Brooklyn Civil Supreme Court Justice Johnny Lee Baynes issued a temporary restraining order barring all construction at 931 Carroll St., 40 Crown St. and 882-886 Franklin Ave. The judge’s order specifically forbids the pouring of concrete at the sites and instructs the city Buildings Department not to issue any work permits for the properties.
“And while they cannot build, we will continue in the courts as well as in the streets, demanding that these developments stop,” Crown Heights activist Alicia Boyd said at a rally on Wednesday evening.
She’s one of three petitioners who filed the lawsuit. It’s called an Article 78 proceeding, which refers to the fact that the respondents are government entities and officials.
The properties were recently rezoned to allow the construction of 175-foot-tall, 16-story towers.
At the rally, Boyd said the towers would cast shadows on the Brooklyn Botanic Garden for more than three hours per day. This would disrupt plant propagation in its conservatories and greenhouses.
“We have a world-famous garden to protect,” Crown Heights resident Janine Nichols said at the gathering.
In 1991, the Department of City Planning rezoned land adjacent to the Brooklyn Botanic Garden according to a plan crafted with input from Crown Heights residents. The purpose of the rezoning was to limit the height of new developments so they wouldn’t cast environmentally damaging shadows on the garden.
According to the Article 78 petition, the 1991 rezoning was undertaken at the garden’s request.
The century-old, 52-acre Brooklyn Botanic Garden is one of the borough’s important recreational, research and educational facilities. It draws more than 900,000 visitors per year.
City lawyers call judge’s order ‘very limited’
Wednesday’s rally took place outside Fort Greene’s 55 Hanson Place, where City Councilmember Laurie Cumbo’s office is located. Cumbo is a respondent in the suit because she supported the rezoning of the development sites.
DCP and Marisa Lago, its director, are also respondents.

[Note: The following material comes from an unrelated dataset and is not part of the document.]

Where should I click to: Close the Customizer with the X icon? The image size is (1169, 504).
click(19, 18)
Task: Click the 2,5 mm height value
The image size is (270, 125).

So are the planning department’s Brooklyn director, Winston Von Engel, the City Planning Commission and the Buildings Department.
“We stand by the city’s review of this project and will defend it in court,” city Law Department spokesperson Nick Paolucci told the Brooklyn Eagle.
Paolucci called the temporary restraining order “very limited” and said it “enjoins us from pouring concrete, which is many months away.”
“Soil tests are proceeding at the site,” he added.
Cumbo’s chief of staff did not respond to the Eagle’s queries about the lawsuit in time for deadline.
Cornell Realty is a respondent
The only non-government respondent in the lawsuit is Cornell Realty. Late last year the firm won increases in the height and density of planned developments at the sites through a Uniform Land Use Review Procedure. This ULURP action was called the Franklin Avenue Rezoning.
Isaac Hager and Shifra Hager of Cornell Realty did not answer the Eagle’s requests for comment.
The rezoning allows a total of 518 apartments to be built at 931 Carroll St. and 40 Crown St., a mixture of market-rate and affordable units.
The development sites are on the west side of Franklin Avenue near the Spice Factory, a high-profile property where rezoning for mammoth development is under public review. The Spice Factory is not a target of the lawsuit.
The Article 78 petition by Boyd and fellow Crown Heights residents LaShaun Ellis and Michael Hollingsworth seeks to have the City Council’s approval of Cornell Realty’s rezoning application declared null and void and to compel the developer to perform an assessment known as an Environmental Impact Statement.
The suit also demands that several properties besides the three development sites that were included in the rezoning process be removed from it.
A hearing about the rezoning lawsuit is scheduled for May 3 at Brooklyn Supreme Court.